The name Invader was a brief attempt (far shorter and of much narrower scope than any book would have you believe) by an A-36 pilot, Lt. Robert B. Walsh, of the 527th FS of the 86th FBG in Italy to petition the USAAF to rename their planes to distinguish it from fighter versions of the Mustang. It seems that newspapers were (correctly) referring to their A-36's as Mustangs in news stories and the 86th FBG pilots wanted to be different. The whole purpose of the USAAF adopting popular names like Mustang, was to avoid divulging specific variant information in press releases, i.e., they didn't want the enemy to know they were facing a specific dive-bomber version. Stars & Stripes related the entire story.
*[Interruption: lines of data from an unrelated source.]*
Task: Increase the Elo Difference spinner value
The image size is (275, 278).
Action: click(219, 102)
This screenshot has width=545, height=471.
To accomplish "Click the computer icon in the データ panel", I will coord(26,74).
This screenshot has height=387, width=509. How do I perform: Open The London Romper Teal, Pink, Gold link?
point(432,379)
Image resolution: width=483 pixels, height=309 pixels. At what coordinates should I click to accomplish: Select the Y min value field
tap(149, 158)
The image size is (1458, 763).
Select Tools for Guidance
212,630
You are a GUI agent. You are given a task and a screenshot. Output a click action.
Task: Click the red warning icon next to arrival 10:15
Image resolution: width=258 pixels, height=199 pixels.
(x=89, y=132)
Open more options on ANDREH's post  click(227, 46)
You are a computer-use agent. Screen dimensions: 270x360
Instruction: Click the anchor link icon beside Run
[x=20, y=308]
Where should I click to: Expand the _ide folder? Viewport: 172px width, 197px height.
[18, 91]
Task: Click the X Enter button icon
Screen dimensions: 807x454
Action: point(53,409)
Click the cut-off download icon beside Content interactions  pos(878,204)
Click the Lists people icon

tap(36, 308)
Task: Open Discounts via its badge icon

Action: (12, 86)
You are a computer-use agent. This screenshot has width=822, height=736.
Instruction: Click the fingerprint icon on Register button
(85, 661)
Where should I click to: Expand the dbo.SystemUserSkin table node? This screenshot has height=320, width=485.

The Army turned them down, as the name Invader already belonged to the Douglas A-26, and besides, their planes already had an official name, Mustang.
Most of the current resources on the Mustang have the A-36 name story wrong! I should elaborate. I did a research project in the late 1990’s on this whole Apache thing. What got me going is this: I'm old enough to say that I actually built my first Monogram Phantom Mustang when it was first released. Been in love with Mustangs ever since. All during my model building/aviation research/actual piloting life, I've read lots of Mustang histories, some good, and some bad, and some just plain awful. One day I noted in a photo caption in the book Pursue and Destroy, by Mustang Ace, Col. Kit Carson (actually an excellent Mustang history, nearly Bodie-like) that the Colonel was a bit peeved about the Apache misnomer. He pointed out that the two XP-51's were the only Mustang type airplanes ever to be called Apache. That got me thinking.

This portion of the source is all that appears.